## TRY IT
Reproduce the part of the Q-learning text starting at "Source: https://deeplizard.com/learn/video/HGeI30uATws" and ending at "1.0, (4,), float32)".

## READING TEXT
_ _ _ _ _

Already rendered at pid :  166363


# Q-Learning

Source: https://deeplizard.com/learn/video/HGeI30uATws

I copied the code and tested it with the custom environment instead of the built-in Frozen Lake environment. 

In [12]:
env.action_space

Box(-1.0, 1.0, (4,), float32)

In [13]:
num_episodes = 10
max_steps_per_episode = 10 # but it won't go higher than 1

learning_rate = 0.1
discount_rate = 0.99

exploration_rate = 1
max_exploration_rate = 1
min_exploration_rate = 0.01

exploration_decay_rate = 0.01 #if we decrease it, will learn slower

In [14]:
rewards_all_episodes = []

# Q-Learning algorithm
for episode in range(num_episodes):
    state = env.reset()
    
    done = False
    rewards_current_episode = 0
    
    for step in range(max_steps_per_episode):
        
        # Exploration -exploitation trade-off
        exploration_rate_threshold = random.uniform(0,1)
        action = env.action_space.sample()
            
        new_state, reward, done, info = env.step(action)
        
        # Update Q-table for Q(s,a)
            
        state = new_state
        rewards_current_episode += reward
        
        if done == True: 
            break
            
    # Exploration rate decay
    exploration_rate = min_exploration_rate + \
        (max_exploration_rate - min_exploration_rate) * np.exp(-exploration_decay_rate * episode)
    
    rewards_all_episodes.append(rewards_current_episode)
    
# Calculate and print the average reward per 10 episodes
reward_average = np.sum(rewards_all_episodes)/ num_episodes
print("Average  reward : ",reward_average)
        

Average  reward :  1.2700604481679836

_ _ _ _ _

## SUPPLIED DATA

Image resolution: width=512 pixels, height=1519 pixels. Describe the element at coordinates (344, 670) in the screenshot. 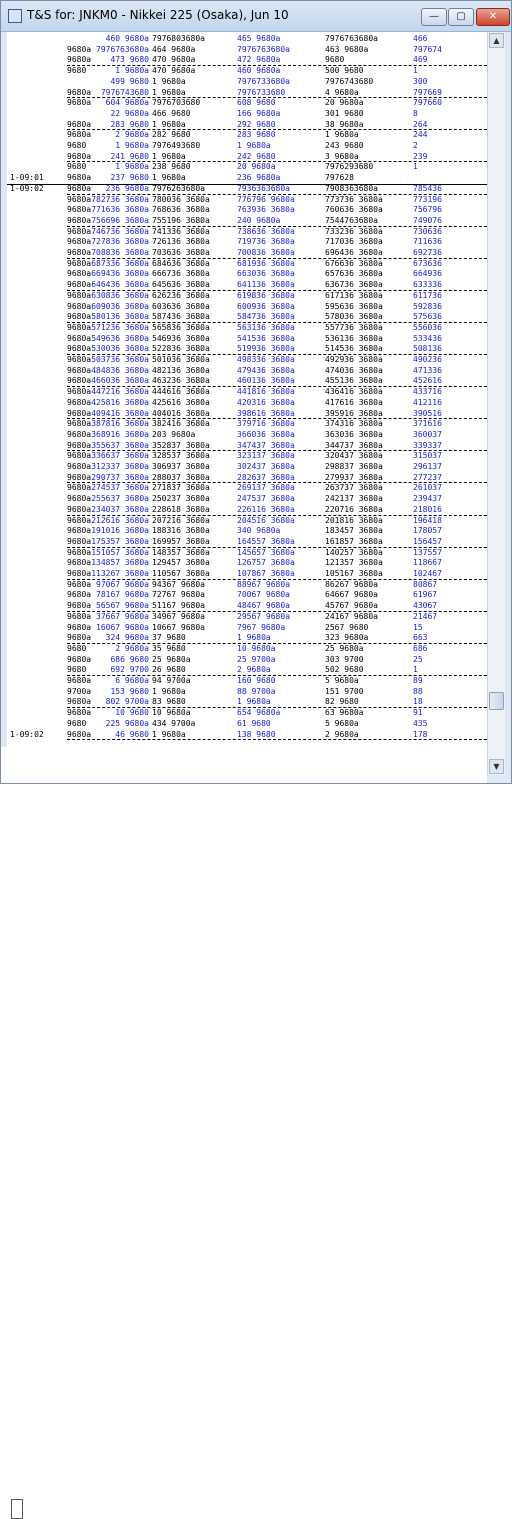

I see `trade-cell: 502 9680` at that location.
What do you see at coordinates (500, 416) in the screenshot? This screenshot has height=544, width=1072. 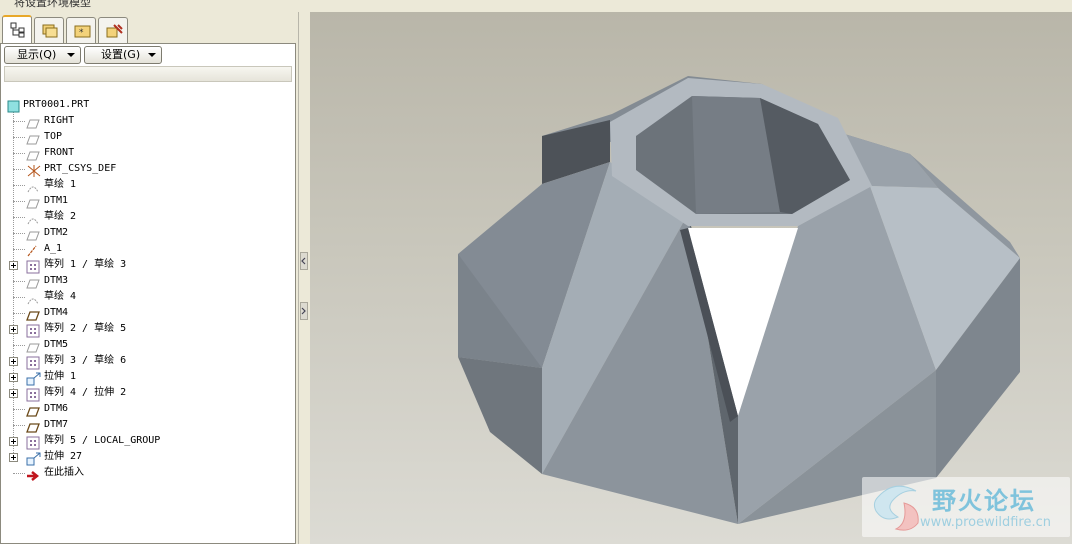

_ _ _ _ _

## RESULT OF THIS EXERCISE
Source: https://deeplizard.com/learn/video/HGeI30uATws

I copied the code and tested it with the custom environment instead of the built-in Frozen Lake environment. 

In [12]:
env.action_space

Box(-1.0, 1.0, (4,), float32)